• _Exercise_:
Format these records as a numbered list, one item per line, and leave out the blank lines.

• _Materials provided_:
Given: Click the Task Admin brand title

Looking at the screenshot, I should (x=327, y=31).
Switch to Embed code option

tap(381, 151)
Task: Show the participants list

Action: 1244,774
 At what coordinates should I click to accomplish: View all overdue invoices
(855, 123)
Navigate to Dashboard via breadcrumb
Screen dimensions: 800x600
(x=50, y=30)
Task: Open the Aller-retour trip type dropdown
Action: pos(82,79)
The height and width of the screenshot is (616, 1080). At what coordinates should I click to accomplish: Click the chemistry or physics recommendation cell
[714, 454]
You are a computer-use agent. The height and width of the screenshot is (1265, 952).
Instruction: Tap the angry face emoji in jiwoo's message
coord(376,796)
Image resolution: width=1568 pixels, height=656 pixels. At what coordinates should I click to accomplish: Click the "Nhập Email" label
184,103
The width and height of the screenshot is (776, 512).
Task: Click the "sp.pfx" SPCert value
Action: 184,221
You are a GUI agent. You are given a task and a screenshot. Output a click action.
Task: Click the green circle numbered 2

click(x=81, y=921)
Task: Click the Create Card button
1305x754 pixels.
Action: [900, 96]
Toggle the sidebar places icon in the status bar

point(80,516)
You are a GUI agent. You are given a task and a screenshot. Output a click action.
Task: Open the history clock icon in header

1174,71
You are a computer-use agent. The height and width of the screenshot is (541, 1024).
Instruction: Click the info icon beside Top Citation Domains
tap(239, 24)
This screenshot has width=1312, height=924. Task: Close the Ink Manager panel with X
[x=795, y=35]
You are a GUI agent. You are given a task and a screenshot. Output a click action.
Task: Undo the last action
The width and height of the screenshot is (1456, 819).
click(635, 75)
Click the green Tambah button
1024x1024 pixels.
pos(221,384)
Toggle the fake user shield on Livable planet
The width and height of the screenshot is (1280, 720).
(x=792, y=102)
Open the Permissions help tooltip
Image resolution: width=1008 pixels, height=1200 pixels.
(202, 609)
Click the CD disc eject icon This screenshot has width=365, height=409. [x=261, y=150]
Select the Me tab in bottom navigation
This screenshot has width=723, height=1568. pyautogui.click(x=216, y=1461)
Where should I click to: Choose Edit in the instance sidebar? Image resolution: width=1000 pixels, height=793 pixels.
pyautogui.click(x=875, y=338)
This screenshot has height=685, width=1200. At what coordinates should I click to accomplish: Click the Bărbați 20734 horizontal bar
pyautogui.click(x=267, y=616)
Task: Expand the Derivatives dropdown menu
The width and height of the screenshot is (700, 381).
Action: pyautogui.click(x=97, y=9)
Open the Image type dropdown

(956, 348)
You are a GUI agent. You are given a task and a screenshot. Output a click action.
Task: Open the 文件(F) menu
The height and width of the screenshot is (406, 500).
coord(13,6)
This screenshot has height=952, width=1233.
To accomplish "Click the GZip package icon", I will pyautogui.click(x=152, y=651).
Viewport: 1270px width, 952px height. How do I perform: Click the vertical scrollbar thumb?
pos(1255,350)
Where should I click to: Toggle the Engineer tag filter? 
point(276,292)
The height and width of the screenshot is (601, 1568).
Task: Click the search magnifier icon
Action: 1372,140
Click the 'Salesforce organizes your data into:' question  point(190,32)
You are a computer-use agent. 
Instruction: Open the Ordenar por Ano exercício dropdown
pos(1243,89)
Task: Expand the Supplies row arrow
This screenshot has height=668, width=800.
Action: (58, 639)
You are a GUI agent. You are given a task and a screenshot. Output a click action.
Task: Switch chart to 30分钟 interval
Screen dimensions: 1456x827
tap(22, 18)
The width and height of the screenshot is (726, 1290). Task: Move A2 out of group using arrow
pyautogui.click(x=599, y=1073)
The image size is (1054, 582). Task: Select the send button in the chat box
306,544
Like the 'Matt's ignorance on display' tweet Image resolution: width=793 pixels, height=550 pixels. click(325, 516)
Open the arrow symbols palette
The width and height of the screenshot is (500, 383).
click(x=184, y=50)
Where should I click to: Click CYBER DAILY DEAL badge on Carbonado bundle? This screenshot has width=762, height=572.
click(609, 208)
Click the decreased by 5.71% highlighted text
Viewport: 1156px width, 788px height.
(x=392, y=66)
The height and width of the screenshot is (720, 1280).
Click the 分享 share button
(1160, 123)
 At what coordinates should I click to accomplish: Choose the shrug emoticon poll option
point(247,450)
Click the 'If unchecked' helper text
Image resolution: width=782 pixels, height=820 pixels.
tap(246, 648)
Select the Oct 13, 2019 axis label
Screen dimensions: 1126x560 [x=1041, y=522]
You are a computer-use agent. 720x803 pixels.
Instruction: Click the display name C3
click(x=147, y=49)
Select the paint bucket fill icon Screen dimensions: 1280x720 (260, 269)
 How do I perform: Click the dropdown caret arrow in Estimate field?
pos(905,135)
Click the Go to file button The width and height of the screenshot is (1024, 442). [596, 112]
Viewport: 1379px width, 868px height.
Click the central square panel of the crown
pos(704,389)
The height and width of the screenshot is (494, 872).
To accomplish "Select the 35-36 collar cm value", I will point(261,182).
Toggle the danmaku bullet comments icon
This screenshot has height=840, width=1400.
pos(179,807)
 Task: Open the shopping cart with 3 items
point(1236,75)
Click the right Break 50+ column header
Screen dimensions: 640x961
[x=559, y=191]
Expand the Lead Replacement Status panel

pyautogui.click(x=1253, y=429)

• _Answer to the task_:
1. Given: Click the Task Admin brand title
2. Looking at the screenshot, I should (x=327, y=31).
3. Switch to Embed code option
4. tap(381, 151)
5. Task: Show the participants list
6. Action: 1244,774
7.  At what coordinates should I click to accomplish: View all overdue invoices
8. (855, 123)
9. Navigate to Dashboard via breadcrumb
10. Screen dimensions: 800x600
11. (x=50, y=30)
12. Task: Open the Aller-retour trip type dropdown
13. Action: pos(82,79)
14. The height and width of the screenshot is (616, 1080). At what coordinates should I click to accomplish: Click the chemistry or physics recommendation cell
15. [714, 454]
16. You are a computer-use agent. The height and width of the screenshot is (1265, 952).
17. Instruction: Tap the angry face emoji in jiwoo's message
18. coord(376,796)
19. Image resolution: width=1568 pixels, height=656 pixels. At what coordinates should I click to accomplish: Click the "Nhập Email" label
20. 184,103
21. The width and height of the screenshot is (776, 512).
22. Task: Click the "sp.pfx" SPCert value
23. Action: 184,221
24. You are a GUI agent. You are given a task and a screenshot. Output a click action.
25. Task: Click the green circle numbered 2
26. click(x=81, y=921)
27. Task: Click the Create Card button
28. 1305x754 pixels.
29. Action: [900, 96]
30. Toggle the sidebar places icon in the status bar
31. point(80,516)
32. You are a GUI agent. You are given a task and a screenshot. Output a click action.
33. Task: Open the history clock icon in header
34. 1174,71
35. You are a computer-use agent. The height and width of the screenshot is (541, 1024).
36. Instruction: Click the info icon beside Top Citation Domains
37. tap(239, 24)
38. This screenshot has width=1312, height=924. Task: Close the Ink Manager panel with X
39. [x=795, y=35]
40. You are a GUI agent. You are given a task and a screenshot. Output a click action.
41. Task: Undo the last action
42. The width and height of the screenshot is (1456, 819).
43. click(635, 75)
44. Click the green Tambah button
45. 1024x1024 pixels.
46. pos(221,384)
47. Toggle the fake user shield on Livable planet
48. The width and height of the screenshot is (1280, 720).
49. (x=792, y=102)
50. Open the Permissions help tooltip
51. Image resolution: width=1008 pixels, height=1200 pixels.
52. (202, 609)
53. Click the CD disc eject icon This screenshot has width=365, height=409. [x=261, y=150]
54. Select the Me tab in bottom navigation
55. This screenshot has width=723, height=1568. pyautogui.click(x=216, y=1461)
56. Where should I click to: Choose Edit in the instance sidebar? Image resolution: width=1000 pixels, height=793 pixels.
57. pyautogui.click(x=875, y=338)
58. This screenshot has height=685, width=1200. At what coordinates should I click to accomplish: Click the Bărbați 20734 horizontal bar
59. pyautogui.click(x=267, y=616)
60. Task: Expand the Derivatives dropdown menu
61. The width and height of the screenshot is (700, 381).
62. Action: pyautogui.click(x=97, y=9)
63. Open the Image type dropdown
64. (956, 348)
65. You are a GUI agent. You are given a task and a screenshot. Output a click action.
66. Task: Open the 文件(F) menu
67. The height and width of the screenshot is (406, 500).
68. coord(13,6)
69. This screenshot has height=952, width=1233.
70. To accomplish "Click the GZip package icon", I will pyautogui.click(x=152, y=651).
71. Viewport: 1270px width, 952px height. How do I perform: Click the vertical scrollbar thumb?
72. pos(1255,350)
73. Where should I click to: Toggle the Engineer tag filter? 
74. point(276,292)
75. The height and width of the screenshot is (601, 1568).
76. Task: Click the search magnifier icon
77. Action: 1372,140
78. Click the 'Salesforce organizes your data into:' question  point(190,32)
79. You are a computer-use agent. 
80. Instruction: Open the Ordenar por Ano exercício dropdown
81. pos(1243,89)
82. Task: Expand the Supplies row arrow
83. This screenshot has height=668, width=800.
84. Action: (58, 639)
85. You are a GUI agent. You are given a task and a screenshot. Output a click action.
86. Task: Switch chart to 30分钟 interval
87. Screen dimensions: 1456x827
88. tap(22, 18)
89. The width and height of the screenshot is (726, 1290). Task: Move A2 out of group using arrow
90. pyautogui.click(x=599, y=1073)
91. The image size is (1054, 582). Task: Select the send button in the chat box
92. 306,544
93. Like the 'Matt's ignorance on display' tweet Image resolution: width=793 pixels, height=550 pixels. click(325, 516)
94. Open the arrow symbols palette
95. The width and height of the screenshot is (500, 383).
96. click(x=184, y=50)
97. Where should I click to: Click CYBER DAILY DEAL badge on Carbonado bundle? This screenshot has width=762, height=572.
98. click(609, 208)
99. Click the decreased by 5.71% highlighted text
100. Viewport: 1156px width, 788px height.
101. (x=392, y=66)
102. The height and width of the screenshot is (720, 1280).
103. Click the 分享 share button
104. (1160, 123)
105.  At what coordinates should I click to accomplish: Choose the shrug emoticon poll option
106. point(247,450)
107. Click the 'If unchecked' helper text
108. Image resolution: width=782 pixels, height=820 pixels.
109. tap(246, 648)
110. Select the Oct 13, 2019 axis label
111. Screen dimensions: 1126x560 [x=1041, y=522]
112. You are a computer-use agent. 720x803 pixels.
113. Instruction: Click the display name C3
114. click(x=147, y=49)
115. Select the paint bucket fill icon Screen dimensions: 1280x720 (260, 269)
116.  How do I perform: Click the dropdown caret arrow in Estimate field?
117. pos(905,135)
118. Click the Go to file button The width and height of the screenshot is (1024, 442). [596, 112]
119. Viewport: 1379px width, 868px height.
120. Click the central square panel of the crown
121. pos(704,389)
122. The height and width of the screenshot is (494, 872).
123. To accomplish "Select the 35-36 collar cm value", I will point(261,182).
124. Toggle the danmaku bullet comments icon
125. This screenshot has height=840, width=1400.
126. pos(179,807)
127.  Task: Open the shopping cart with 3 items
128. point(1236,75)
129. Click the right Break 50+ column header
130. Screen dimensions: 640x961
131. [x=559, y=191]
132. Expand the Lead Replacement Status panel
133. pyautogui.click(x=1253, y=429)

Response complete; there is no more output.